Palliative care is a new medical subspecialty that is making its way into hospitals around the country. Many physicians are unsure when to refer to palliative care.

Which of the following patients qualifies for palliative care?
  • A 93-year-old man with a history of dementia and medical problems is admitted with obtundation. CT scanning reveals a hemorrhagic stroke. His family refuses neurosurgical intervention and is unable to agree on treatment.
  • A 72-year-old man is admitted for the fourth time in three months with exacerbation of congestive heart failure. He has chronic dyspnea, insomnia, pain from diabetic neuropathy and nausea from gastroparesis. His goal is to ?fight to the end.?
  • A 65-year-old woman has been in the ICU for three weeks with cirrhosis, sepsis, and respiratory and renal failure. She has been declining despite aggressive therapy, but remains full code.
  • A 37-year-old man with cancer is admitted for nausea and vomiting related to therapy that has the potential to cure the malignancy if he can complete the treatments.

What is palliative care and what does it do?
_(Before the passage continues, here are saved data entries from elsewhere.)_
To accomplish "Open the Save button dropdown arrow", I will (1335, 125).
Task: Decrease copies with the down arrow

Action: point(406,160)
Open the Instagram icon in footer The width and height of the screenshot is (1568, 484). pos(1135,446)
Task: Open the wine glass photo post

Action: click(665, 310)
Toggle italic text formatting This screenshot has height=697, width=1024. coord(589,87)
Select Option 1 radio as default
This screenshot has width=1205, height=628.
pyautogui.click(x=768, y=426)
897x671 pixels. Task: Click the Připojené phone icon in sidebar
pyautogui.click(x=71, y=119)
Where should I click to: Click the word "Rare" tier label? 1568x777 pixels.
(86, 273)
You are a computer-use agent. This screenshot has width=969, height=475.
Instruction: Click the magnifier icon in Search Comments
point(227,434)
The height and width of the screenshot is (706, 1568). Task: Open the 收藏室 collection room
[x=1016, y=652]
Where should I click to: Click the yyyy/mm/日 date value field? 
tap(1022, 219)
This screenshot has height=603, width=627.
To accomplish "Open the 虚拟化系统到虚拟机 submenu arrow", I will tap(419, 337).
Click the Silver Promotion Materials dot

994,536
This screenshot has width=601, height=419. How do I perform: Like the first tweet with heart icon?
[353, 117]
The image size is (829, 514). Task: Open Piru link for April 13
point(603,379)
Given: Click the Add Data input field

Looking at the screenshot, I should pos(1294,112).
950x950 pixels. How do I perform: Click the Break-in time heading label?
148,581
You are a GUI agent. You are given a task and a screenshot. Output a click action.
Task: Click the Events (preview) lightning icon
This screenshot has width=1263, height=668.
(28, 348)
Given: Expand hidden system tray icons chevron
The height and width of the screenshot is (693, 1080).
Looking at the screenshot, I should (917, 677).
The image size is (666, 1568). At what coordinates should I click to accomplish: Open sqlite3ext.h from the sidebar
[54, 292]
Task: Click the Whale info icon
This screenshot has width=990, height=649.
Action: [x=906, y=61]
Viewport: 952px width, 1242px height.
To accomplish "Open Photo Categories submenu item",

Palliative care is interdisciplinary care that works to relieve suffering and improve quality of life for patients with advanced illness and their families. Simply put, palliative care aims to relieve any kind of suffering, in any patient, in any family, in any clinical situation. Suffering can take many forms, from physical symptoms to existential distress, from emotional pain to family conflict. Palliative care works first to improve symptom control. Studies have shown that palliative care involvement reduces pain and also relieves nonpain symptoms, such as nausea, breathlessness, constipation, delirium and insomnia. A patient whose symptoms are closely monitored and treated is more able to complete curative and life-prolonging therapy or participate in life-closure activities, when comfort is the goal.
Once symptoms are improved, palliative care can help address other vital needs. Goals can be identified and steps initiated to help reach those goals. Patient and family questions can be answered. Education about therapies or prognosis or the dying process can be provided. Difficult decisions regarding code status, further aggressive therapy or feeding tubes can be made. Family meetings can be facilitated and communication enhanced when multiple physicians are involved in the patient's care. Spiritual and emotional struggles can be explored. When necessary, end-of-life care can be provided in the hospital or through a transition home with hospice support.